In an ealier post, I asked what I would need in terms of a toggle for the control panels to control these switch machines . I was told I needed SPDT single pole, double throw momentary contact toggle.
What I found was minature (which I wanted) SPDT (on)-off-(on) Momentary. When I throw the toggle either way, it pops back to center. It also has three lugs on the bottom. Is this the right one?
Yes, that is what you want. I thought about using the toggle but was afraid of them getting stuck so I went with the small push button ones from Radio Shack. Mike
The lever popping back to center is what makes the contact momentary. If the electrical switch stays in one position too long, the switch machine will heat up and cause all sorts of damage. (We had a fire from one at our train show a few years ago).
The only drawback to this system is that there’s no indication which way your turnout is thrown.
Easiest way to avoid that is use a capacitor discharge power supply. Even if a lever or button gets stuck, the current is limited and won;t burn out the switch motors. When I had an N scale layout way back I used the standard Atlas control boxes that cme with my turnouts. They had a tendency to stick, and the smaller N scale switch motors would burn out very quickly. The HO ones can take a little more abuse.
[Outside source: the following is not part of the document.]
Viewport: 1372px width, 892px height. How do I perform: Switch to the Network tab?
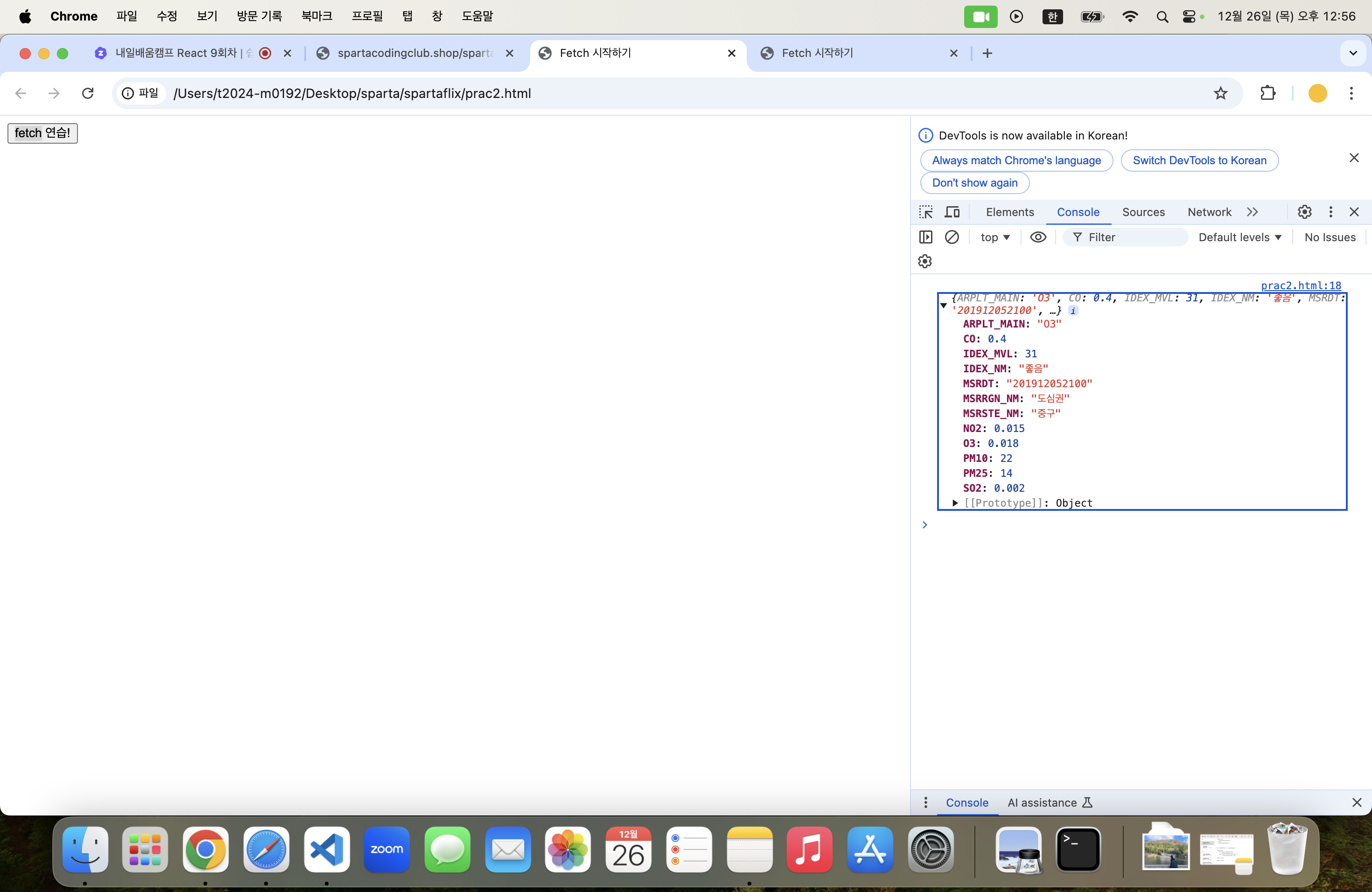[x=1209, y=212]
I built a capacitor discharge supply and after that NEVER burned out another switch motor. You get a nice solid jolt when you first press the button which pretty much guarantees the switch will operate, but if the button gets stuck the only continuous power flows through a relatively large value resistor, limiting current enough that the switch motor doesn’t even get warm. This is a good investment for anyone using twin-coil solenoid type switch motors, be they Atlas, Peco, os some others. It’s a very simple electronics project, or you can buy them ready to go from companies like Cicruitron (the Snapper). They aren’t expensive, and if it saves just a couple burned out switch motors it pretty much pays for itself.
I’ve found that push buttons can often stick because they were abused while soldering the wires on. I use stud and probe method – a contact (brass screw or similat) placed in the track diagram and a wire with a pointer on it is touched to it. I also have a CDU to give it a good kick.